Over the past 30 days, the consensus EPS estimate for the quarter has been adjusted upward by 0.1% to its current level. This demonstrates the covering analysts' collective reassessment of their initial projections during this period.

Ahead of a company's earnings disclosure, it is crucial to give due consideration to changes in earnings estimates. These revisions serve as a noteworthy factor in predicting potential investor reactions to the stock. Numerous empirical studies consistently demonstrate a strong relationship between trends in earnings estimate revision and the short-term price performance of a stock.

While investors typically use consensus earnings and revenue estimates as indicators of quarterly business performance, exploring analysts' projections for specific key metrics can offer valuable insights.
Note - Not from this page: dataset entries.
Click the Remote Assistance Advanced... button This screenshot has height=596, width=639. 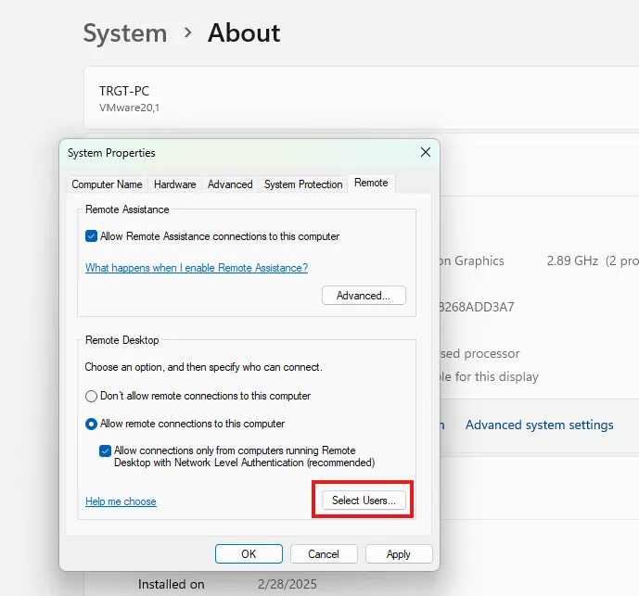pyautogui.click(x=364, y=296)

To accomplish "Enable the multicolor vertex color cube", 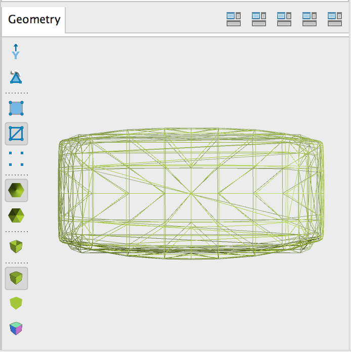I will click(x=16, y=329).
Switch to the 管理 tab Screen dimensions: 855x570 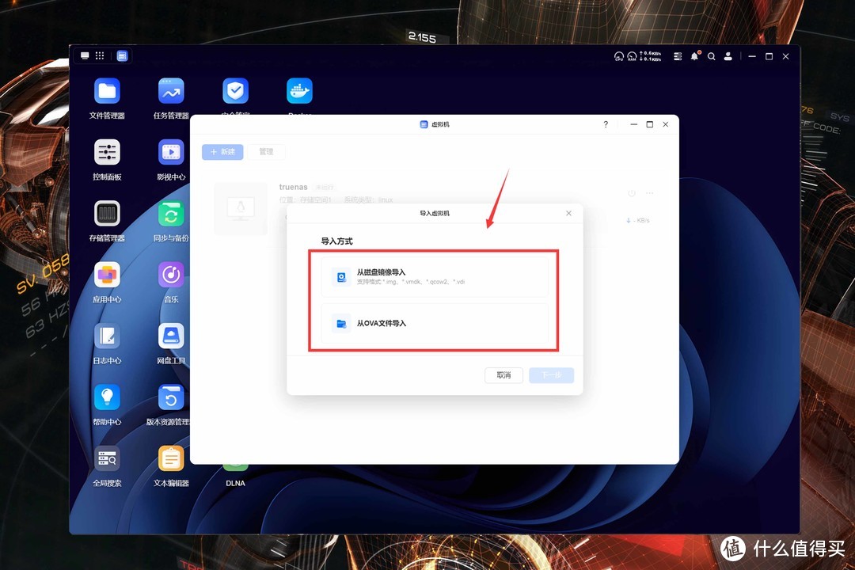267,151
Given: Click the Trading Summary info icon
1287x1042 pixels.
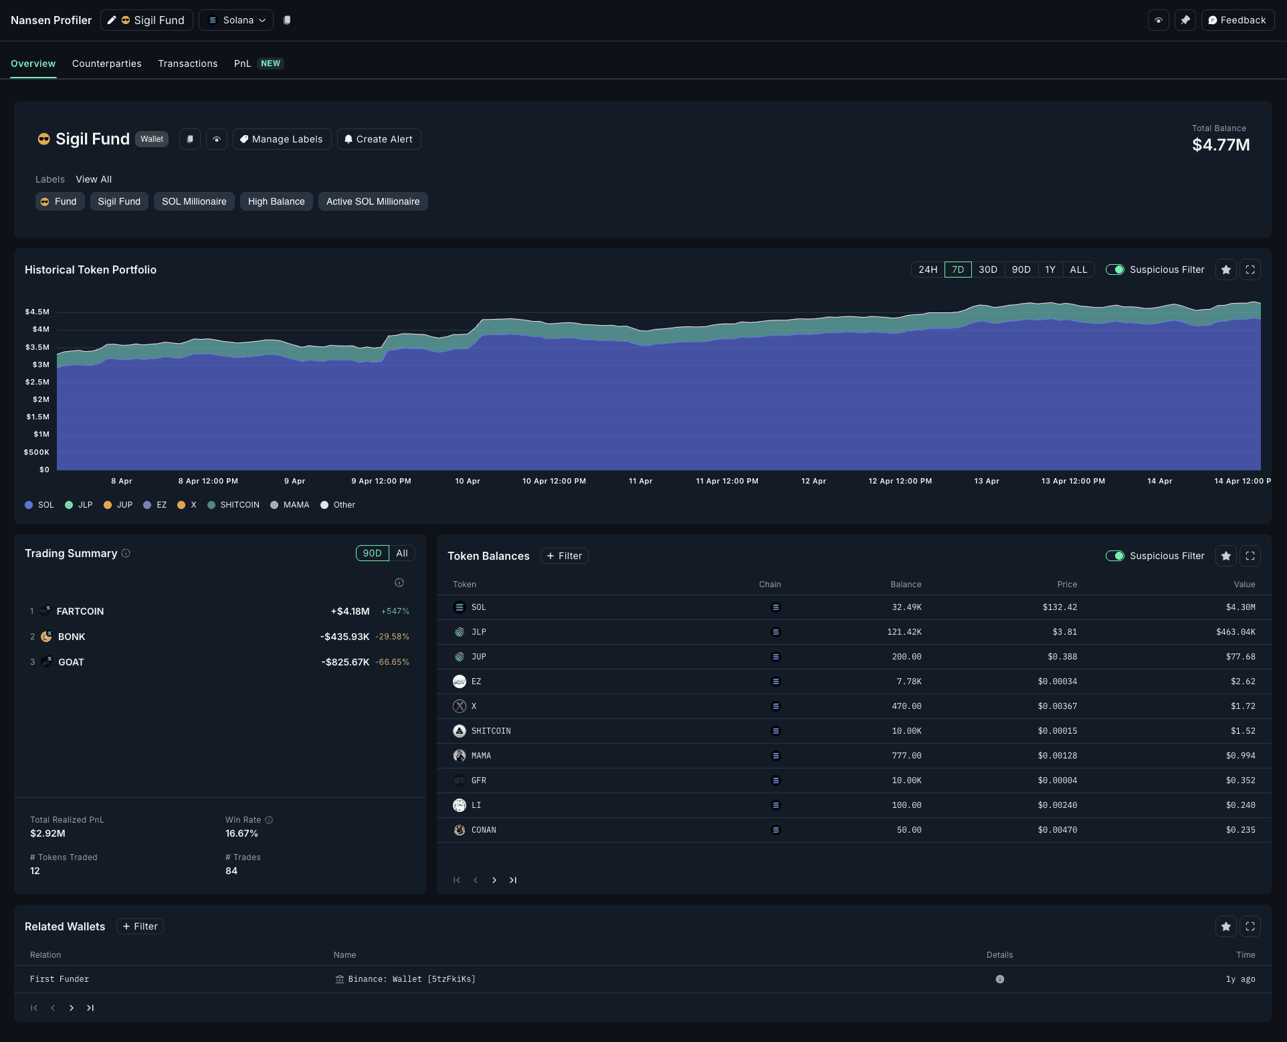Looking at the screenshot, I should click(126, 553).
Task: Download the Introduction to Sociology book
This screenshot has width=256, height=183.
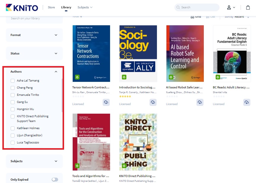Action: (153, 102)
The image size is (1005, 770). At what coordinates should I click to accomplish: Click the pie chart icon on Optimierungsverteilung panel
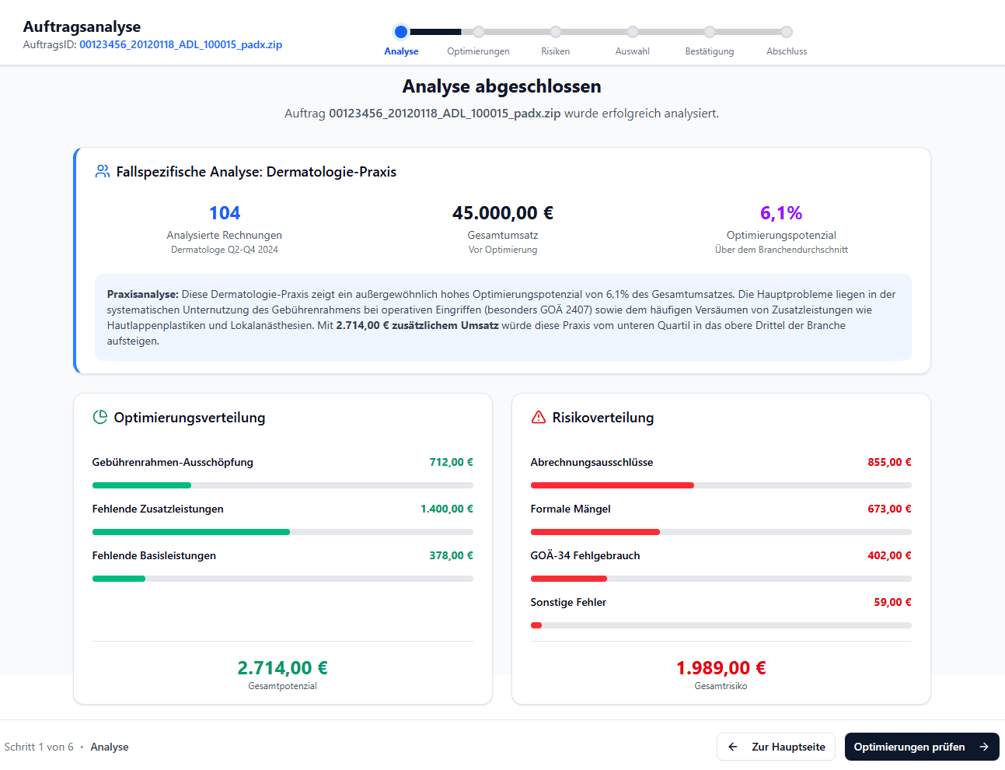tap(100, 417)
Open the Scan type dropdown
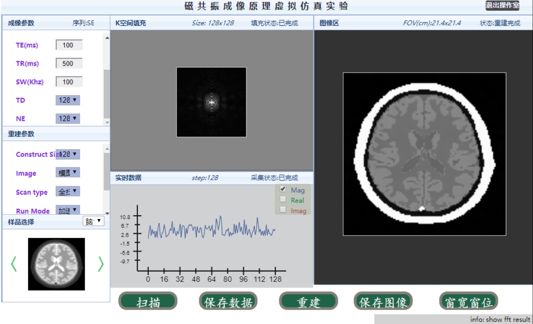The height and width of the screenshot is (324, 533). pyautogui.click(x=68, y=191)
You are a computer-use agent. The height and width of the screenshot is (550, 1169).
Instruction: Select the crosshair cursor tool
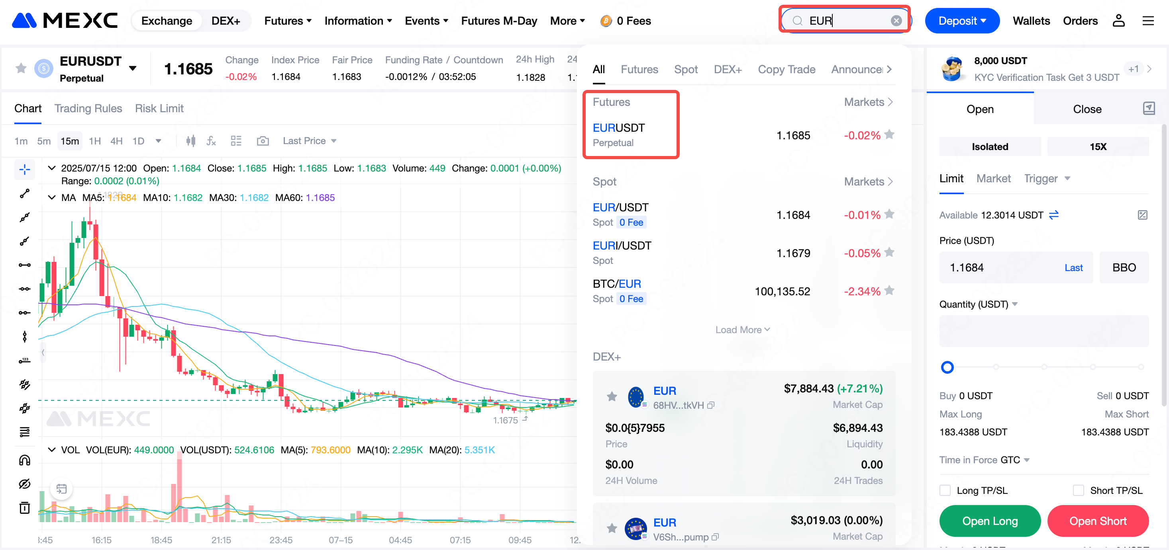point(25,170)
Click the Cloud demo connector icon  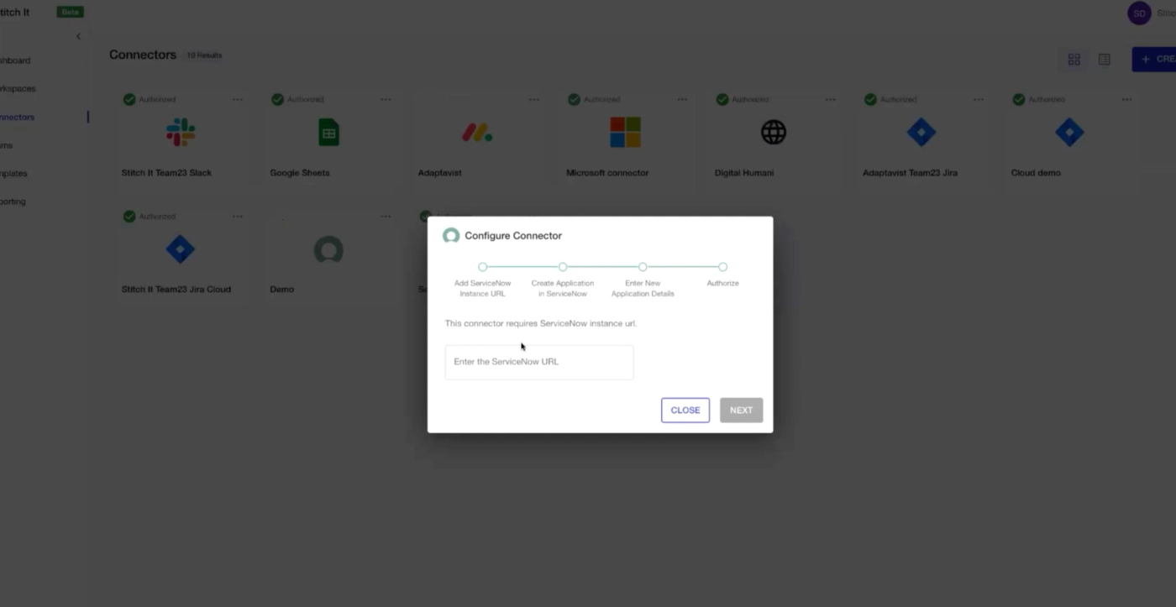click(1068, 132)
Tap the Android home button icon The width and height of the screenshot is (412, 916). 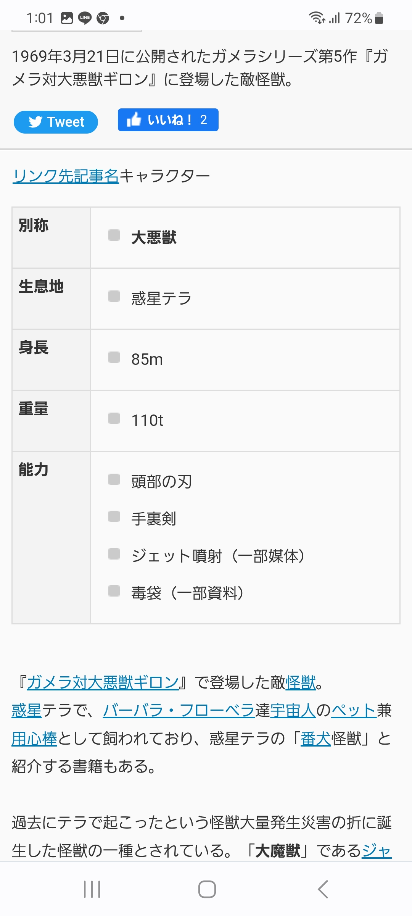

Given this perspective, it's time to examine the average forecasts of specific Bank of America metrics that are routinely monitored and predicted by Wall Street analysts.

Analysts forecast 'Efficiency Ratio (FTE basis)' to reach 65.4%. The estimate compares to the year-ago value of 61.5%.

The consensus estimate for 'Total earning assets - Average balance' stands at $2,838.25 billion. Compared to the current estimate, the company reported $2,671.43 billion in the same quarter of the previous year.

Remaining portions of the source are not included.